Early this month, the Central Statistics Office (CSO) had come out with an advance estimate of the GDP at current prices in 2018-19 and put that figure at Rs 188.41 lakh crore.

A per-household annual transfer of about Rs 18,000, or Rs 1,500 per month, encompassing 75 per cent of the rural population, can be covered at a total fiscal cost of about 1.3 per cent of the GDP, or Rs 2.64 lakh crore (at 2019-20 prices), Subramanian had said in a paper he had co-authored with the director of JH Consulting, Josh Felman, World Bank economist Boban Paul and Harvard University PhD student M.R. Sharan.

The paper, titled Quasi-Universal Basic Rural Income (QUBRI): The Way Forward, suggested that the burden should be shared by the central and state governments in equal measure.

The former chief economic adviser’s QUBRI plan is a lot cheaper than the one he had proposed in the Economic Survey of 2016-17 — and seems to be closer to Chidambaram’s estimates.

In his original plan, Subramanian had proposed a universal basic income plan that would cost roughly 4.9 per cent of the GDP.

The Economic Survey of 2016-17 had said: “Based on the 2011-12 distribution of poverty it seems clear that going from a certain very low level of poverty to eliminating it will be prohibitively high…. So, a target poverty level of 0.45 per cent is chosen.
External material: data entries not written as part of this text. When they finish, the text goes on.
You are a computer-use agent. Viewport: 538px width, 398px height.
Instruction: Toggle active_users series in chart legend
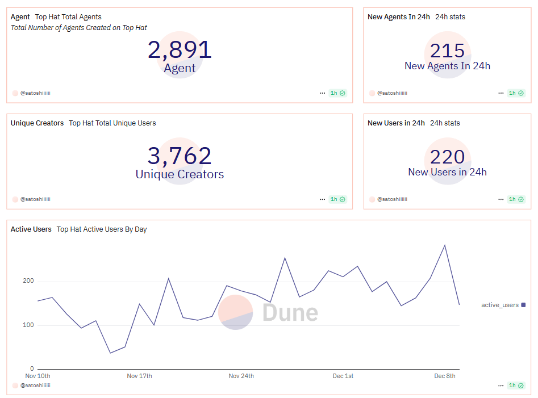[499, 305]
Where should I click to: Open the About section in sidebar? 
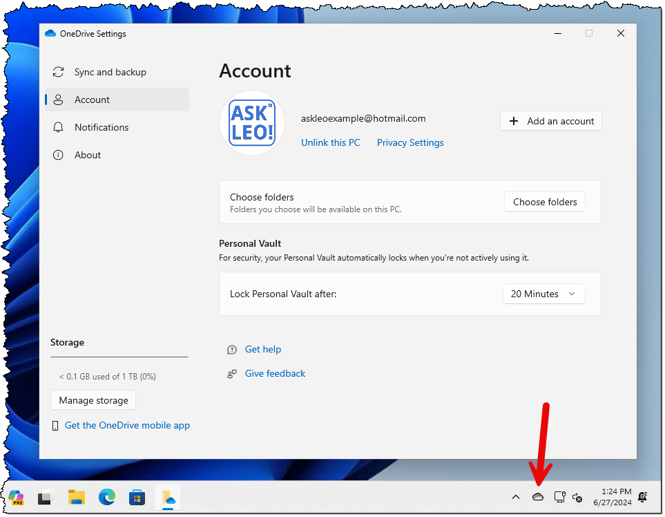point(88,155)
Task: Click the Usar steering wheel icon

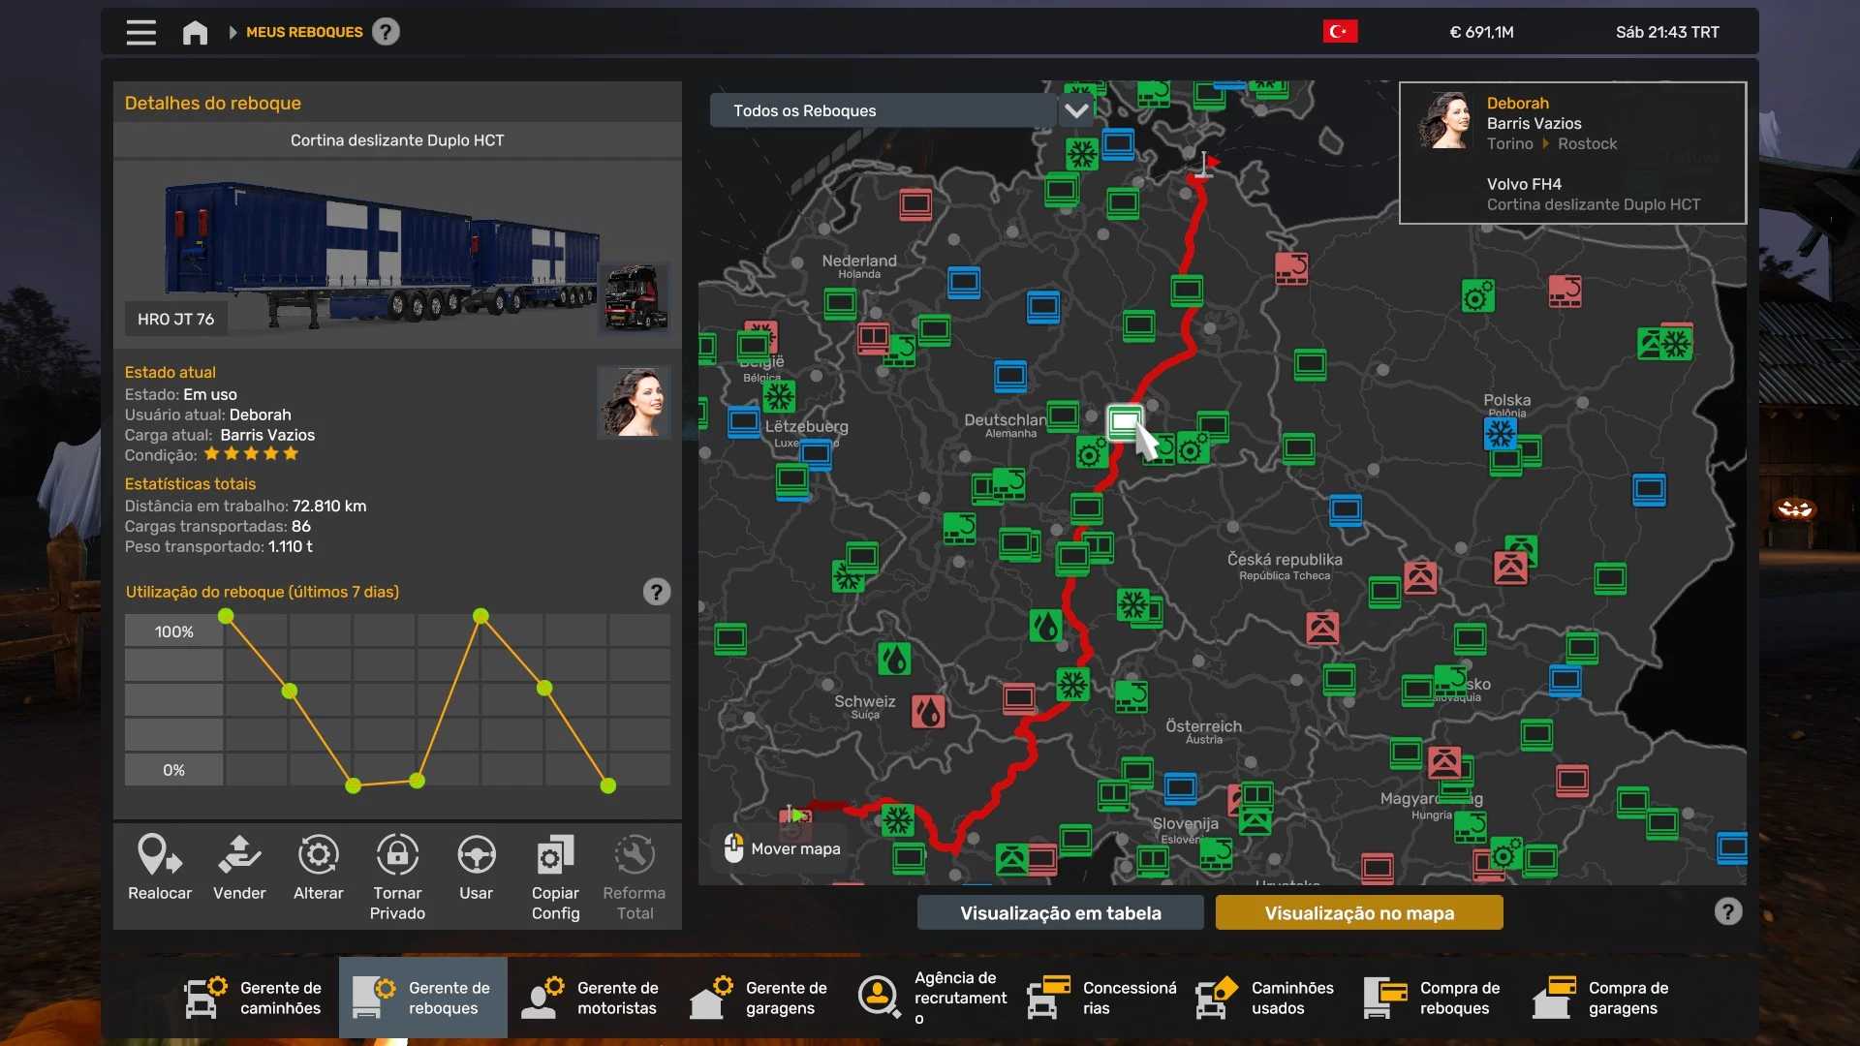Action: pyautogui.click(x=476, y=856)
Then the 2011-12 consumption level is computed for the person who is at that threshold. The next calculation is the income needed to take her above Rs 893 per month, which is the poverty line in 2011-12. This comes to Rs 5,400 per year. Subsequently, that number is scaled up for inflation between 2011-12 and 2016-17: this yields Rs 7,620 per year. This is the UBI for 2016-17….

“The Survey assumes that in practice any program cannot strive for strict universality, so a target quasi-universality rate of 75 per cent is set (this is later referred to as de facto UBI). The economy-wide cost is then the UBI number multiplied by 75 per cent. This yields a figure of 4.9 per cent of GDP.”

P. Chidambaram
P. Chidambaram The Telegraph file picture

On Monday evening, referring to Rahul’s plan, Chidambaram told the TV channel: “The scheme will cover about 20 per cent of the population.”
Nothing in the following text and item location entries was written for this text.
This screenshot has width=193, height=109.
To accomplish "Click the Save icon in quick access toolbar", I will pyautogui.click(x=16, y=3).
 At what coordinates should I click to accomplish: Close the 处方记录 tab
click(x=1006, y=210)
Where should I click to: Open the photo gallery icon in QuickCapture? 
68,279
This lends credence to the view that the Congress is preparing to embrace the poverty line drawn by economist Suresh Tendulkar, calculated on the basis of NSS 2011-12 consumption data and estimated at Rs 27 a day in rural areas and Rs 33 in urban areas.

“It is after careful consideration that Congress president Rahul Gandhi made his announcement today. We will flesh it out in the Congress manifesto,” the former finance minister said.
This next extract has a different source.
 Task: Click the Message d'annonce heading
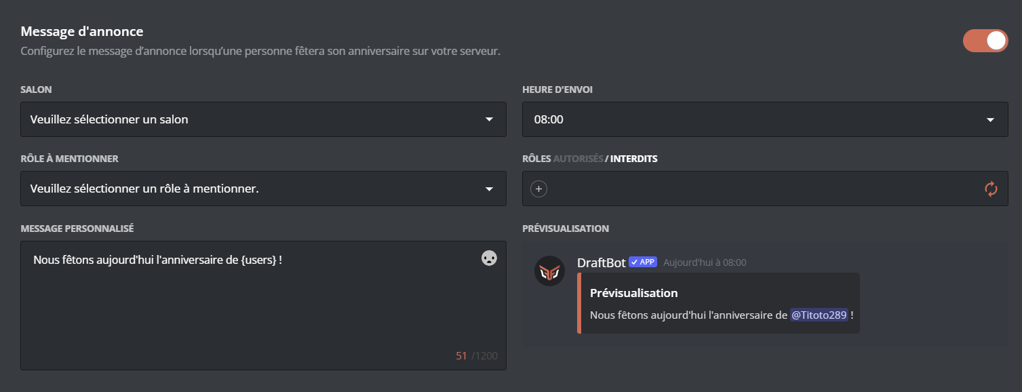[x=82, y=31]
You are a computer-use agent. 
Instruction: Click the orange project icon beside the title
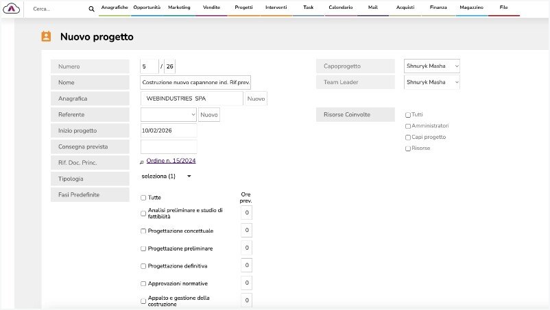(x=47, y=37)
“The poor in India must have the first right on the country’s resources. We must wipe out poverty in the next five years or so.

“We have done our calculations… and we will require 1.5 per cent of the GDP. Can’t this country afford to pay 1.5 per cent of the GDP to the poorest sections of society? This is eminently doable. When we do the fine calculations, I’m sure that we will be able to find the resources.

“There are different estimates of poverty. Let us assume that the poverty line is 18-20 per cent, or one fifth of the population. We can find the resources to lift them over the line.”

The Congress estimate of the proportion of people living below the poverty line is similar to the one thrown up by the Tendulkar formula.

Italy’s Five Star Movement, led by comedian Beppe Grillo, had come up with the idea of a “citizens’ income”, a less radical version of the universal basic income, which promises a support income for Italian households earning less than 9,360 euros a year.

The citizen’s income scheme is made up of an income support scheme and a housing allowance, which can add up to about 780 euros a month for a single person with no income. It is aimed at pensioners as well as people of working age who earn too little. The latter, however, must be willing to accept a suitable job whenever the state finds a job for him or her, or lose the benefit.

Finland, which experimented with a similar scheme three years ago, gave it up last year, terming it a failure. However, the reason Finland’s income support scheme for the “poor” was unsuccessful was that the State already paid education, health-care, housing support and unemployment allowances. The income support scheme was seen as an unnecessary frill.